Exercise directions: Please copy the listing below without any change, from the line with "Task: Bookmark page using the star icon" up to and including the line with "tap(34, 280)".
start Given data
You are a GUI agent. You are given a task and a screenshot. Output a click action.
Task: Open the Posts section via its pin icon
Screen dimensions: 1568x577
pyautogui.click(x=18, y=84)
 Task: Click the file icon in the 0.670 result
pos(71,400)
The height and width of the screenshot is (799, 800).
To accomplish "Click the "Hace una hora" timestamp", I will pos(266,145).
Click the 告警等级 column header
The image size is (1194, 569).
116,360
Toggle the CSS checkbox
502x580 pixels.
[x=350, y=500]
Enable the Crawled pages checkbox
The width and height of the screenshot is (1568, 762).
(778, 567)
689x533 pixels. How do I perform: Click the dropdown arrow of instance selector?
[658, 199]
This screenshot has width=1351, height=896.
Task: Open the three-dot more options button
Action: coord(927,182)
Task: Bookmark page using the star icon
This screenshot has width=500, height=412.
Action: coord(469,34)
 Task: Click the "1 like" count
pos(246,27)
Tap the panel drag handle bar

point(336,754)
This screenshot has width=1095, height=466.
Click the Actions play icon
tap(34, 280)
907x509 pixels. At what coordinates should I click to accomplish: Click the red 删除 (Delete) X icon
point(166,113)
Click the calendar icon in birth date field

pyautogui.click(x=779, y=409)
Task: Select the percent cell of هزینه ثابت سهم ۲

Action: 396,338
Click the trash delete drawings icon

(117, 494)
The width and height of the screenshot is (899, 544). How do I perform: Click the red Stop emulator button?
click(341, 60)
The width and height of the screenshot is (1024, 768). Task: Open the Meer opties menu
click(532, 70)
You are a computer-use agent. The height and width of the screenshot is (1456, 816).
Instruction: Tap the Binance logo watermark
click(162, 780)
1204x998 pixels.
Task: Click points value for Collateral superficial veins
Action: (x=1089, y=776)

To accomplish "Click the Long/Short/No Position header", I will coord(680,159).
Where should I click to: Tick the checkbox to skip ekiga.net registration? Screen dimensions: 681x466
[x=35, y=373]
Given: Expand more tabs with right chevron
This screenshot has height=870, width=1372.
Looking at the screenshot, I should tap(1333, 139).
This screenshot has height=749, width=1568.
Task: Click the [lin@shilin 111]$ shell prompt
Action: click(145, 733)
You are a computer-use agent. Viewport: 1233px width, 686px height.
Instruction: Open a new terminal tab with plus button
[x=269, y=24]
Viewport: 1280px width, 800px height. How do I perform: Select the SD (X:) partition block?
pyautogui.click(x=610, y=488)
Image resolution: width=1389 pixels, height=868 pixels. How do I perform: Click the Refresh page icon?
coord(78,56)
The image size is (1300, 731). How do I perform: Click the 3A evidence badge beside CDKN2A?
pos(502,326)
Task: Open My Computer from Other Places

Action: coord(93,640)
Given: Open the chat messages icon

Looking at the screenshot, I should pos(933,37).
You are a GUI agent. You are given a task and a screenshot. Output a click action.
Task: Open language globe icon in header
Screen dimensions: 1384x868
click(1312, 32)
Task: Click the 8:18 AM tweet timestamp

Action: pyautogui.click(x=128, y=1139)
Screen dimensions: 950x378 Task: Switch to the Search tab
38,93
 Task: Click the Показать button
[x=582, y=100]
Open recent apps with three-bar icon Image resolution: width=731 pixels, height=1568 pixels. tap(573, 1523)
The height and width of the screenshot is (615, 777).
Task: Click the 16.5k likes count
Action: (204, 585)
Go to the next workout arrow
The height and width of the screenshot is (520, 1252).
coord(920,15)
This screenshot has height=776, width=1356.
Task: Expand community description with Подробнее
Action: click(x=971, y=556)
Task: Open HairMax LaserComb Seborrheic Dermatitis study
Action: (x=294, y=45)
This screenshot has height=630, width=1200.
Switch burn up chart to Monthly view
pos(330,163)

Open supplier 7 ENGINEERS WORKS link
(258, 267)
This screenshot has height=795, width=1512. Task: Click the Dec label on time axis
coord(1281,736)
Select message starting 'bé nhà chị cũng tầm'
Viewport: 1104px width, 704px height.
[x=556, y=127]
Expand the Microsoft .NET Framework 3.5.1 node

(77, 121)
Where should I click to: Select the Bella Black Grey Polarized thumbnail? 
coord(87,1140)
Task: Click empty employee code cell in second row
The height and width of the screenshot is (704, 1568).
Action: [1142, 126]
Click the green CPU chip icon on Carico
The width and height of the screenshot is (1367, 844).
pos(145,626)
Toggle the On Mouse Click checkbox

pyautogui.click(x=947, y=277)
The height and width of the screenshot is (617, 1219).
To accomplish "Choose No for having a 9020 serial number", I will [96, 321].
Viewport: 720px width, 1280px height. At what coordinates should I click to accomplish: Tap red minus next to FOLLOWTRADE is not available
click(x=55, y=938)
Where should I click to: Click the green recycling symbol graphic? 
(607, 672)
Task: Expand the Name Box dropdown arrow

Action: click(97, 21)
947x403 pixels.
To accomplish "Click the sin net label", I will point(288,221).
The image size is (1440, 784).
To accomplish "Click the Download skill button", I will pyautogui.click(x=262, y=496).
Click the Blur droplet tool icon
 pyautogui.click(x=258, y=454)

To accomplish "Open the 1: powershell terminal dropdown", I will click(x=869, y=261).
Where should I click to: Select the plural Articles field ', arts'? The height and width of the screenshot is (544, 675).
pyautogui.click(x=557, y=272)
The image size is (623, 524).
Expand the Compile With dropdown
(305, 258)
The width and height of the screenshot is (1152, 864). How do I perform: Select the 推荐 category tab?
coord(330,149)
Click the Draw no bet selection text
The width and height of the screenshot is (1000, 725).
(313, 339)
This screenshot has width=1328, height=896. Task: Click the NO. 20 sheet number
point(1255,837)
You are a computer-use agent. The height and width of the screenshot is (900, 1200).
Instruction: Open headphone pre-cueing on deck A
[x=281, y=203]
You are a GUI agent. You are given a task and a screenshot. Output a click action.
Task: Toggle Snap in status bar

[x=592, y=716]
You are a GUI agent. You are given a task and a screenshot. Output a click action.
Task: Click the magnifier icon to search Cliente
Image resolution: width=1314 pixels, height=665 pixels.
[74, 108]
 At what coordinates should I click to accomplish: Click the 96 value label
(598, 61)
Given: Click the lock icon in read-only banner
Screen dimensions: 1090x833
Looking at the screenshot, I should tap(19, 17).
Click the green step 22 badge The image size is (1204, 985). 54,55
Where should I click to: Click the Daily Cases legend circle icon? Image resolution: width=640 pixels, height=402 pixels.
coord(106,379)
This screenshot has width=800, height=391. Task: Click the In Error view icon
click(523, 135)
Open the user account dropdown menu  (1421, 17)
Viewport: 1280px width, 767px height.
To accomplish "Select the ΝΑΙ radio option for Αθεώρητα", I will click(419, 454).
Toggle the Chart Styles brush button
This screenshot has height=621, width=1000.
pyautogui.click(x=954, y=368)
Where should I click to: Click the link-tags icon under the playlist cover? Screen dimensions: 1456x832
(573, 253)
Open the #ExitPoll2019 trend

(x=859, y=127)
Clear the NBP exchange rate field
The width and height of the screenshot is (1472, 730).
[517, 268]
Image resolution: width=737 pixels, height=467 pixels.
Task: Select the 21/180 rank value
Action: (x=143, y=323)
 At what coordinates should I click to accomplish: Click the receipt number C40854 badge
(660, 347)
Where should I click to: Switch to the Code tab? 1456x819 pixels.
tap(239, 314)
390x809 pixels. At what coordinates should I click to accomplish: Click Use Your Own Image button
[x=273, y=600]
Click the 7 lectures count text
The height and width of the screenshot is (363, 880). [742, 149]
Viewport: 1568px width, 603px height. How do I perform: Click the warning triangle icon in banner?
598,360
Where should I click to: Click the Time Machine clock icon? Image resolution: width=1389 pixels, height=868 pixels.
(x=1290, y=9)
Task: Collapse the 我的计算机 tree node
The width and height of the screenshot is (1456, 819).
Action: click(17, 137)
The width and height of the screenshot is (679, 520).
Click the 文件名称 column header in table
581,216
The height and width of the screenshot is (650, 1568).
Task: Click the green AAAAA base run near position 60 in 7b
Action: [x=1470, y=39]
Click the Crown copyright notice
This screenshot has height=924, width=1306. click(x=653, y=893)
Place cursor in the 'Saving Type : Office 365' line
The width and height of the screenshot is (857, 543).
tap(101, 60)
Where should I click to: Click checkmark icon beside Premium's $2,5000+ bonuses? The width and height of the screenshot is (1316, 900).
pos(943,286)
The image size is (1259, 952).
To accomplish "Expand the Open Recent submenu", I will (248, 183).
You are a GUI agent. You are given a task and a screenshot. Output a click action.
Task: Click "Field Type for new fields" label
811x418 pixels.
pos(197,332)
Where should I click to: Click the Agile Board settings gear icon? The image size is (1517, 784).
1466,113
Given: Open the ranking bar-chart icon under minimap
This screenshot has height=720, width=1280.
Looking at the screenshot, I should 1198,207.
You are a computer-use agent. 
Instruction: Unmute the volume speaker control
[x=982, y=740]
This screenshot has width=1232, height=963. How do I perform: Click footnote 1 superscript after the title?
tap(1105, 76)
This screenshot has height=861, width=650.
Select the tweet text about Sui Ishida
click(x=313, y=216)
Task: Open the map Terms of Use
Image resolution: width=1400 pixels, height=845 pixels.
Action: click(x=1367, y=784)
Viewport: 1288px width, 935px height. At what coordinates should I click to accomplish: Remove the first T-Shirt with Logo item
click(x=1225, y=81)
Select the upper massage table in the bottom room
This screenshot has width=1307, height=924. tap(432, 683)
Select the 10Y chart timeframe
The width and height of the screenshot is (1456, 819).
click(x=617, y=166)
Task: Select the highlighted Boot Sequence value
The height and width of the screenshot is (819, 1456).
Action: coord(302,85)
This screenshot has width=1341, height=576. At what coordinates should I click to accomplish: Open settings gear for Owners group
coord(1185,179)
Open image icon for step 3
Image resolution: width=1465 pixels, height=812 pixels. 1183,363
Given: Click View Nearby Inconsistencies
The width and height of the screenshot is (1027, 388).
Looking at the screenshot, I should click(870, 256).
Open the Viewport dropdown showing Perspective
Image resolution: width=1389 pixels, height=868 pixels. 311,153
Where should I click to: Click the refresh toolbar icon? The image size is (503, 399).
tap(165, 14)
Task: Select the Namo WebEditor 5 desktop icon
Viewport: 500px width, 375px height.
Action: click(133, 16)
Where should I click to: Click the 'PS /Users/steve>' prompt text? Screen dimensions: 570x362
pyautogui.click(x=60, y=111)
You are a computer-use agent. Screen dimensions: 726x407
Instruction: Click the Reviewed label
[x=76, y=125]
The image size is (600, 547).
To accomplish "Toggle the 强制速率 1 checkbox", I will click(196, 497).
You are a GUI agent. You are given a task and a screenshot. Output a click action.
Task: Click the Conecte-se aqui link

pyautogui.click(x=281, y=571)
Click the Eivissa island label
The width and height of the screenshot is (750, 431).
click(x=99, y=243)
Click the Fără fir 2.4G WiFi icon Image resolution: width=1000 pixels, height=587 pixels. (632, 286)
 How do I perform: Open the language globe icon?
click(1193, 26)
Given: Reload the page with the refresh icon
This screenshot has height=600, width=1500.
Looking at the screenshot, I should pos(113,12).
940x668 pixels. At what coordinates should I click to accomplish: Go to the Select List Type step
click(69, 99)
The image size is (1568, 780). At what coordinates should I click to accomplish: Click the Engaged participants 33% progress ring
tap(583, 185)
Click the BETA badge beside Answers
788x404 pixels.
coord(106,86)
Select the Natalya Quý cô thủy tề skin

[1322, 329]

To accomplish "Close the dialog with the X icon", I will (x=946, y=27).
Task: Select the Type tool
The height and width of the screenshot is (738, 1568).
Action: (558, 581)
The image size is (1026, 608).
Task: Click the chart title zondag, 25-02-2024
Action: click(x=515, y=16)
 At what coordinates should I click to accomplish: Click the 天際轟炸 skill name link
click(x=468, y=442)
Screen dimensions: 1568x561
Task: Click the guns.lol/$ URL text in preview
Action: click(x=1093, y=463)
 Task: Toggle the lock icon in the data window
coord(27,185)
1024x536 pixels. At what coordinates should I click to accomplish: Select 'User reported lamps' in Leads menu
end Given data
Exercise result:
Task: Bookmark page using the star icon
This screenshot has width=500, height=412.
Action: coord(469,34)
 Task: Click the "1 like" count
pos(246,27)
Tap the panel drag handle bar

point(336,754)
This screenshot has width=1095, height=466.
Click the Actions play icon
tap(34, 280)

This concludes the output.